** Start of Extract provided **

What Constitutes Success?

Mountain Success.jpeg

On Sunday of the past weekend, I was a guest instructor on a photo day trip.  It was attended by lots of very nice people, with the expected variance in experience and confidence.  I noticed a few consistencies that I found disappointing that I wanted to share with the membership because they are destructive and invalid.  I will close with what I have learned from my mentors, peers, professionals and coaches about what makes for success, that the reader may find useful.

#1 YouTube as a valid training source

What are those phrases about needles in haystacks and the like?  While there are some decent tutorials on YouTube they are completely outweighed by utter garbage. The problems are the numerous posts that are factually and technically completely incorrect.  

Unless you are very careful, and the source is well experienced, and perhaps even externally curated, be very cautious about what you believe, because most of it will lead you in the wrong direction.  One of the attendees, a very nice fellow, seemed to have been trained entirely by YouTube.  The best advice we could give him was to dump it all and start fresh.  His lack of experience did not give him the tools to discern between useful YouTube videos and the plethora of beef generated fertilizer.

** End of Extract provided **

| Tasks to complete |
1. In the essay on what constitutes success, list the people the author says they have learned from about what makes for success.
2. Extend the essay on what constitutes success from its final sentence.
The data that comes next has no connection to the essay on what constitutes success.

** Start of Data listing **

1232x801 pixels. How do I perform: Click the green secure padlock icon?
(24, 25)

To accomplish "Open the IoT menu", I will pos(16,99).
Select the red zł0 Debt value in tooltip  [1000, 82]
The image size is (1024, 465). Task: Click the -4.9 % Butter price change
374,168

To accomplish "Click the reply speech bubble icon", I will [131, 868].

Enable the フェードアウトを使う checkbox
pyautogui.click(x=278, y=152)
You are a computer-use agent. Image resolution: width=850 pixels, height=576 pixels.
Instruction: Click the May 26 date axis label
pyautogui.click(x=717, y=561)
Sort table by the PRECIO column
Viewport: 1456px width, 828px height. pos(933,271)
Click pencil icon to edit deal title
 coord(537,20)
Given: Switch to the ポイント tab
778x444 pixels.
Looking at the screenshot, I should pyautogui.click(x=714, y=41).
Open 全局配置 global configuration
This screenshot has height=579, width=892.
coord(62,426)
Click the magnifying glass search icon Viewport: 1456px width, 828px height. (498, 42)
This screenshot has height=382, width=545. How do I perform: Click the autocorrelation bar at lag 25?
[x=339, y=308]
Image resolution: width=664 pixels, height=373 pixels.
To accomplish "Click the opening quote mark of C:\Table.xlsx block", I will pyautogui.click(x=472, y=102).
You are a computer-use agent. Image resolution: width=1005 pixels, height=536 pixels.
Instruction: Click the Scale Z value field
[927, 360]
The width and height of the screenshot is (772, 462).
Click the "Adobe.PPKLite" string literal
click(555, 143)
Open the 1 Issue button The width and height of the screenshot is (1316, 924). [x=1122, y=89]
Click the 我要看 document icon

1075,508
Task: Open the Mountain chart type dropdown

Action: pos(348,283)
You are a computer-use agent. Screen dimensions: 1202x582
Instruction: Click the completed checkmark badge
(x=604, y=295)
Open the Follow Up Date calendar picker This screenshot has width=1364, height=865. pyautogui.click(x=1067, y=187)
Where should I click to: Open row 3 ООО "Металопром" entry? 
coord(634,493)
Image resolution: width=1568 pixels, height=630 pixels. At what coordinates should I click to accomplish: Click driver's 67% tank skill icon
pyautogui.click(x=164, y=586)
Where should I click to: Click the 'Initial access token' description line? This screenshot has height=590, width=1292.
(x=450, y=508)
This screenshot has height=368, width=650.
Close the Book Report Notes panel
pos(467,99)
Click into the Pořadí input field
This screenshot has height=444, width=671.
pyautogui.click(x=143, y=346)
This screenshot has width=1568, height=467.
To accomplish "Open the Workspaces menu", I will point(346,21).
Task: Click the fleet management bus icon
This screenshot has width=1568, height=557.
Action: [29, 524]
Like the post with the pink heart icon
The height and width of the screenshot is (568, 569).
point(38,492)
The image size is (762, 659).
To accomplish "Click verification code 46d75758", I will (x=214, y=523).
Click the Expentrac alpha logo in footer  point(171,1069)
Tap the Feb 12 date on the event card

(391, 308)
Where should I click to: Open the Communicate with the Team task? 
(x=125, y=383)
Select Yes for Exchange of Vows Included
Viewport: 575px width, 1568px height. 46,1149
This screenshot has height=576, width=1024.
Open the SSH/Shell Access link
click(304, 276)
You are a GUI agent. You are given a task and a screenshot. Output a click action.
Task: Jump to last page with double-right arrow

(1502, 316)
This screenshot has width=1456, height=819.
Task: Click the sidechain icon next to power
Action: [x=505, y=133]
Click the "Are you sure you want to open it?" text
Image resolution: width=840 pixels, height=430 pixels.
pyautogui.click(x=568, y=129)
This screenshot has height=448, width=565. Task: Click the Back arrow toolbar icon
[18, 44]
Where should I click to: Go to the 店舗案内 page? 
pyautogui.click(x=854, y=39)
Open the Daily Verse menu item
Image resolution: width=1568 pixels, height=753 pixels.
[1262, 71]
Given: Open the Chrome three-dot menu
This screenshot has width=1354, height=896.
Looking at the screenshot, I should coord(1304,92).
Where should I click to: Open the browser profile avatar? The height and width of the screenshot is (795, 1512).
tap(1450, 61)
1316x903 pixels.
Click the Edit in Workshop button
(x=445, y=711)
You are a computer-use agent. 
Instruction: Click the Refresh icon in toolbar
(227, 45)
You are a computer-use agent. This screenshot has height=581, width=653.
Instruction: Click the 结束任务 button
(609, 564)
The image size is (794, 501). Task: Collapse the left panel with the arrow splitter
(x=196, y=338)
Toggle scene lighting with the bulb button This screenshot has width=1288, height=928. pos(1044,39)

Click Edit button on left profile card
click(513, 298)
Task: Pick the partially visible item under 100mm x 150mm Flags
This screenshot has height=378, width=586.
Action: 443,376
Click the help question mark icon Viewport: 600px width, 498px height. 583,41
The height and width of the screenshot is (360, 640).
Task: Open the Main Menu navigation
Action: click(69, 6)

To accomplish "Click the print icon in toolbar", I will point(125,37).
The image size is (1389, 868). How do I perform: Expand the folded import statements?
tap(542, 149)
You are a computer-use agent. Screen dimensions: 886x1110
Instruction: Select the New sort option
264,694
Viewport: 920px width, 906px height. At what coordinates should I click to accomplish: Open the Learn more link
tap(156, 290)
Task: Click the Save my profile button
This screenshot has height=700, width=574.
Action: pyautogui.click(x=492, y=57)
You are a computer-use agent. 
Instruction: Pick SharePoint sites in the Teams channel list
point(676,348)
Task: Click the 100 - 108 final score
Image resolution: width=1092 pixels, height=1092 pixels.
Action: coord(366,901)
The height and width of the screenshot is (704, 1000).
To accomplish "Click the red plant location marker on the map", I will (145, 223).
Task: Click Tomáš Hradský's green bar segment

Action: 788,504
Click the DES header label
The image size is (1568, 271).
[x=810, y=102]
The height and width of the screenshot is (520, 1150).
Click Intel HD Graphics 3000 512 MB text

** End of Data listing **

| Answers below |
1. Mentors, peers, professionals, and coaches.

2.
A credible alternative is to attend an accredited class at your local camera shop, go to a night class at a reputable college, find a mentor with good references or join a service such as KelbyOne where the quality standards are very high.  These will not be free and as consequence your odds of getting something worthwhile improve dramatically.

#2 If I Just Get This Camera or This Lens, I Will Be a Better Photographer

No.  You will not.  You may get a newer, faster, higher resolution platform and this will do nothing in any way, shape or form to make you a better photographer.  Most folks that I meet at the beginner and intermediate levels have not even taken the time to learn what the tools that they own are capable of, and sadly get hooked by messages that they are missing something.  Often what they think that they are missing, they already have.  

If all you want is to take nice pictures, use your smart phone.  It will take nice pictures.  It will not help you make better photographs.  The least expensive mirrorless or DSLR camera has more capability for growth and learning than any smart phone.  You can take pictures with it, but you can also use one to make photographs.  Until you invest your time to learn the techniques and to learn to operate your camera, you're still basically using a heavy smartphone.  Find your manual and read it, and I understand that it may be poorly written.  Make it a point to read one page a day, every day, over and over until you know the tool inside out and can use it to complement, not drive your creative vision.

#3 I Get Lots of Likes on Facebook

What does this mean?  Sadly, it means nothing.  Who follows you on Facebook?  Friends and family?  Do they have the skills or credibility to say whether the image is good or not?

On a forum that I moderate, one of the participants said that all opinions are valid.  This could not be farther from reality.  I might have an opinion on biophysics.  My opinion might be valid to me, but it is worth less than zero to anyone who is actually educated on the subject.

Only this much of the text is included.